De los dos siglos transcurridos, sólo cuarenta años fueron empleados en revisar la interpretación de la historia que reinó en los anteriores ciento sesenta. Surgió el revisionismo (que al principio fue una mera –y no siempre justa– inversión de los santificados y los demonizados por el discurso imperante); se descubrieron ángulos ocultos de los próceres; se ventilaron aspectos reales (y ficticios) de muchos pasajes históricos; se llegó al análisis morboso (en oportunidades, lleno de fantasías) de muchas vidas; se transitó, en fin, el caótico debate que, mal que mal, permite hoy tener una visión más humana de nuestra propia senda humana. Pero lo que rescato de ese ir y venir de opiniones, tan agotador a veces, es la conciencia de algo inadvertido por el calor de los argumentos: que el país está siempre en estado de fundación. Cada minuto que pasa nos coloca en la instancia de comenzar algo que incida en todo el conjunto social. Desde los ideales más elevados hasta las peores maquinaciones, la posibilidad tiene manivelas infinitas. Por supuesto, ante esa realidad ambigua no podemos esquivar la conclusión de que el país está, asimismo, siempre en estado de demolición. Las diferentes mentalidades que prevalecieron en tantos años han efectuado demoliciones y fundaciones alternativas. La sociedad de 1810 no fue igual que la de 1910 y ninguna de ambas fue igual a la que hoy vivimos. Tampoco es cierto –para desorientación de los pesimistas modernos– que en 1810 o en 1910 haya existido un clima de esperanza mayor que el que puede haber en 2010. Quizá en 1810 había muchas menos razones para abrigarla que en 1910 y en los días presentes. No es pura coincidencia el hecho de que los principales actores de la Revolución de Mayo hayan muerto jóvenes (Moreno, Castelli, French, Belgrano) y que su pasaje al bronce haya tenido gusto a reivindicación culposa, ni es casual que San Martín haya acabado sus días en un ostracismo lleno de calumnias.

• **LISTADO DE ENTRADAS**:
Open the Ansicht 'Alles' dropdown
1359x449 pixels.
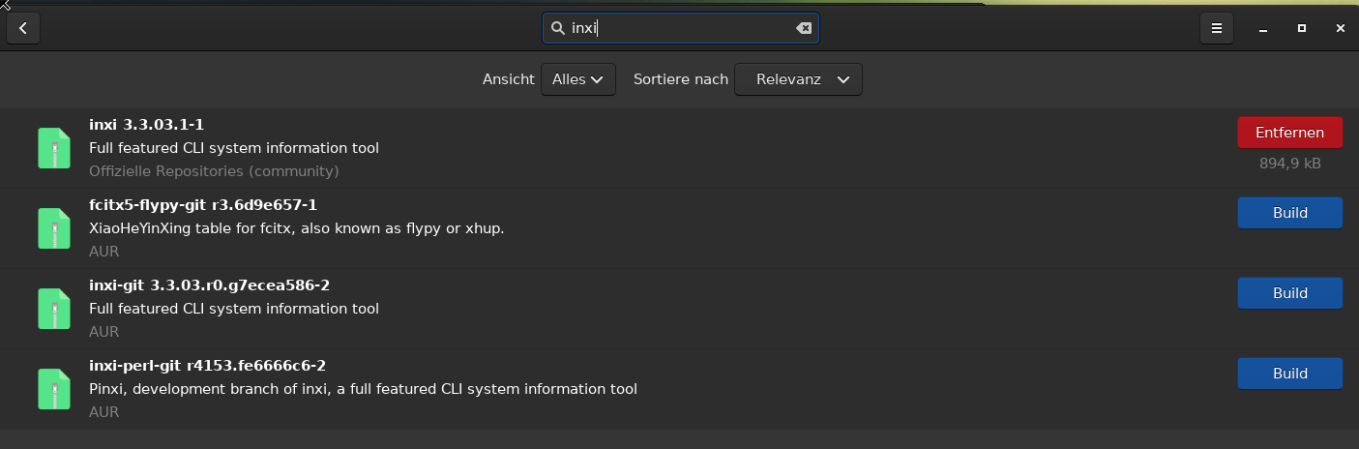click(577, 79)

==

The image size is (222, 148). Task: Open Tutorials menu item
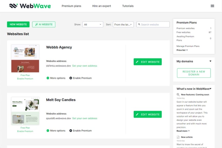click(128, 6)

• **SERIE DE EJERCICIOS**:
**1)** Indica si cada afirmación coincide con el texto sobre la historia del país y cita las palabras exactas que lo deciden: (a) el revisionismo fue desde el principio un análisis justo y equilibrado; (b) en 1810 hubo un clima de esperanza mayor que el que puede haber en 2010; (c) San Martín terminó sus días en el ostracismo.
**2)** Reduce a una lista de puntos el párrafo del texto sobre la historia del país que empieza con «De los dos siglos transcurridos» sin perder sus datos principales.
**3)** Prolonga el texto sobre la historia del país a partir de su última oración.

• **SOLUCIONES**:
**1)**
(a) No: «que al principio fue una mera –y no siempre justa– inversión de los santificados y los demonizados por el discurso imperante».
(b) No: «Tampoco es cierto –para desorientación de los pesimistas modernos– que en 1810 o en 1910 haya existido un clima de esperanza mayor que el que puede haber en 2010».
(c) Sí: «ni es casual que San Martín haya acabado sus días en un ostracismo lleno de calumnias».

**2)**
- De los dos siglos, solo cuarenta años se dedicaron a revisar la interpretación de la historia que reinó en los ciento sesenta anteriores.
- Surgió el revisionismo, al principio una simple inversión, no siempre justa, de santificados y demonizados.
- Se descubrieron ángulos ocultos de los próceres, se ventilaron aspectos reales y ficticios de muchos pasajes y se analizaron de forma morbosa muchas vidas.
- Ese debate caótico permite hoy una visión más humana de la propia senda.
- De él se rescata la conciencia de que el país está siempre en estado de fundación: cada minuto permite comenzar algo que incide en todo el conjunto social.
- El país está también siempre en estado de demolición, y las distintas mentalidades alternaron demoliciones y fundaciones.
- Las sociedades de 1810, de 1910 y la actual son distintas.
- No es cierto que en 1810 o en 1910 hubiera más esperanza que la posible en 2010, y quizá en 1810 había menos razones para ella.
- No es casual que los principales actores de la Revolución de Mayo (Moreno, Castelli, French, Belgrano) murieran jóvenes y que su pasaje al bronce tuviera gusto a reivindicación culposa.
- Tampoco es casual que San Martín acabara sus días en un ostracismo lleno de calumnias.

**3)**
Cuando miro a vuelo de pájaro la totalidad argentina de los dos siglos, me siento como frente a un precipicio. Hay de todo allí: en 1813 se quemaron en la Plaza Mayor los instrumentos de tortura virreinales; cien años después retornaron en versiones modernas y la pirámide construida para recordar aquella loable fogata vio un día de 1977 una ronda de madres desafiar a otros inconmensurables torturadores; desde 1863 nuestro país se llama República Argentina, pero recién a partir de 1912 se estableció el sufragio libre y secreto, base de cualquier noción republicana; el sufragio ahí se llamó también universal, aunque las mujeres pudieron votar en 1951; desde 1853 existe una Constitución Nacional, fruto de ríos de sangre, sacrificios extremos, esfuerzos increíbles; la mayor parte del siglo veinte ella fue un papel muerto bajo diferentes suelas de botas; un funcionario gubernamental, Domingo Cavallo, una vez mandó a lavar los platos a los científicos; un tribuno parlamentario, De la Torre, fue capaz de enfrentar él solo a todo un gobierno corrupto; un general borracho, Galtieri, para que su gobierno en ruinas durara más, envió a pelear contra un imperio bien armado a conscriptos veinteañeros casi desnudos y con fusiles que no disparaban; un abogado que tuvo que hacer de general, Belgrano, despellejado por las cabalgatas y abatido por la hidropesía, batió dos veces (y con él mismo en el campo de batalla) a un ejército profesional que lo doblaba en número; un médico, Favaloro, harto de pedir inútilmente ayuda para la fundación que le permitía asistir –y salvar– a miles de enfermos, se suicidó...

Y ahí está ella, la República Argentina, aguardando ser fundada muchas veces más y temiendo ser demolida también otras muchas veces. Y ahí están, ante nosotros, los siglos venideros como páginas en blanco, con sus misteriosos, inimaginables desafíos, con sus hombres del futuro que aún no son, con sus hechos aún no acaecidos. Y aquí estamos nosotros, los que formamos el país, porque un país no es un ente abstracto, separado de las vidas que lo pueblan; nosotros somos el país y, según la división que nosotros mismos hemos hecho del tiempo, tenemos un pasado que debe servirnos de lección, un presente que debe servirnos para la acción y un futuro que debe servirnos para la proyección.